Zelda never gives much thought to her daughter’s step-children, let alone the grandchildren. She would be hard-pressed to recognise the younger ones if she saw them. But she has a soft spot for Sarah. Something about that gawky struggle for self-expression appeals to her. So now she produces what could almost be called a smile.


‘Hi Zelda.’

Zelda becomes aware that the girl’s companions are sniggering and realises that, in greeting her step-great-grandmother, Sarah has demonstrated admirable independence.

Zelda draws herself up. ‘How lovely to see you,’ she says. ‘Do you have time for coffee?’

‘Yes,’ says Sarah, not giving herself time to chicken out.

She feels an unexpected flush of pride at going off with a mad old woman, in defiance of group norms.
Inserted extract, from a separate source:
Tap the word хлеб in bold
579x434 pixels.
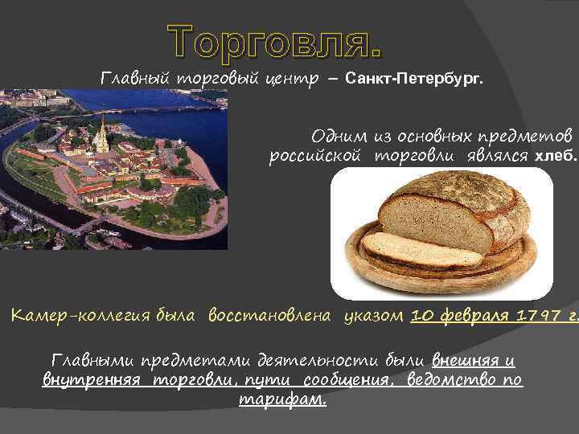554,156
She looks more closely at Zelda. She is very very old, no doubt about that, older than Gran and Granny Julia of course. Her skin no longer seems to be attached to her bones.

But she is more stylish than Gran. Her clothes are smart, not fashionable, but smart. She clearly takes some trouble over her appearance. She has her own style, Sarah decides.
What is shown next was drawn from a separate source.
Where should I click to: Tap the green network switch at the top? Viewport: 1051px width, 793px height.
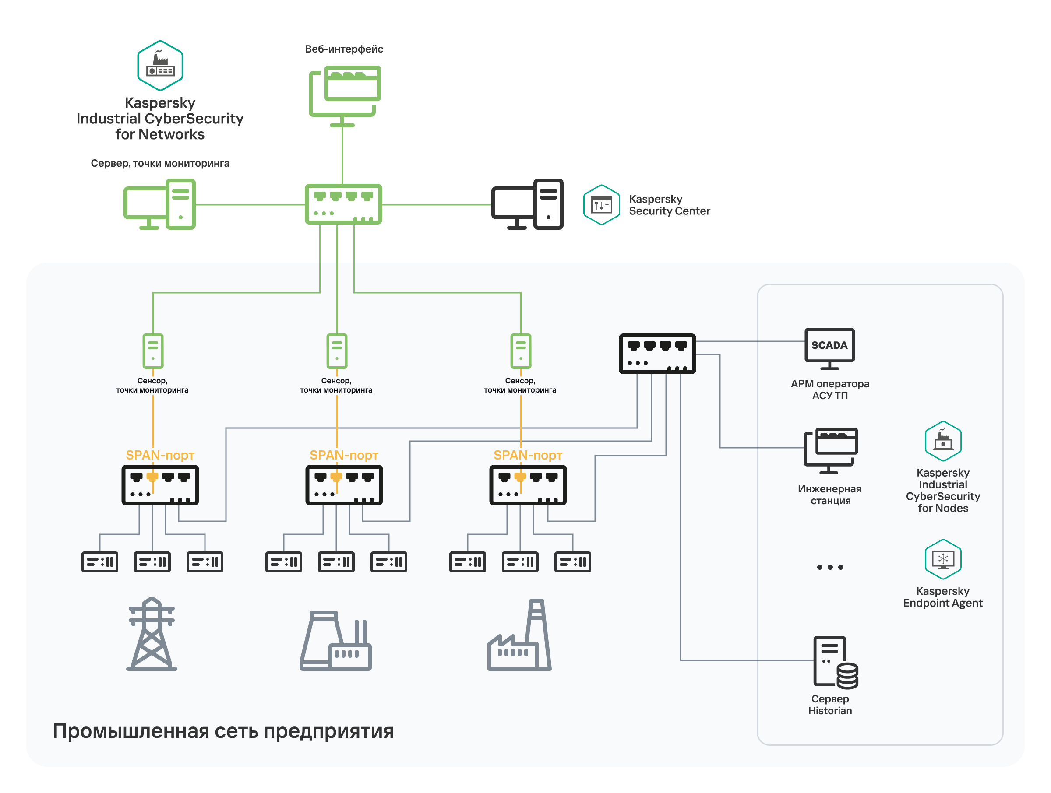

Sarah has been mulling over the business of appearance for a long time. Her family is hopeless of course. Sometimes they say things that are meant to be kind, but what would they know? Her friends talk about diets and stuff all the time but only because it isn’t cool to admit that you look good. Sarah doesn’t trust them. They aren’t ugly the way she is.

But Zelda might understand, even though she’s so ancient. Sarah finds herself explaining about her troubles. Her teeth, her nose.

Zelda regards her unsmilingly. ‘What absolute nonsense,’ she says.

Sarah is shocked. However dumb her mother and grannies may be, they always treat her with respect.

‘You are young, all your bones are in the right place. You have the beauty that any young animal has, no more no less.’

Sarah considers this.

‘In another seventy years you’ll look back at photos and realise that what I’m saying is true, you were beautiful. So make the most of it.’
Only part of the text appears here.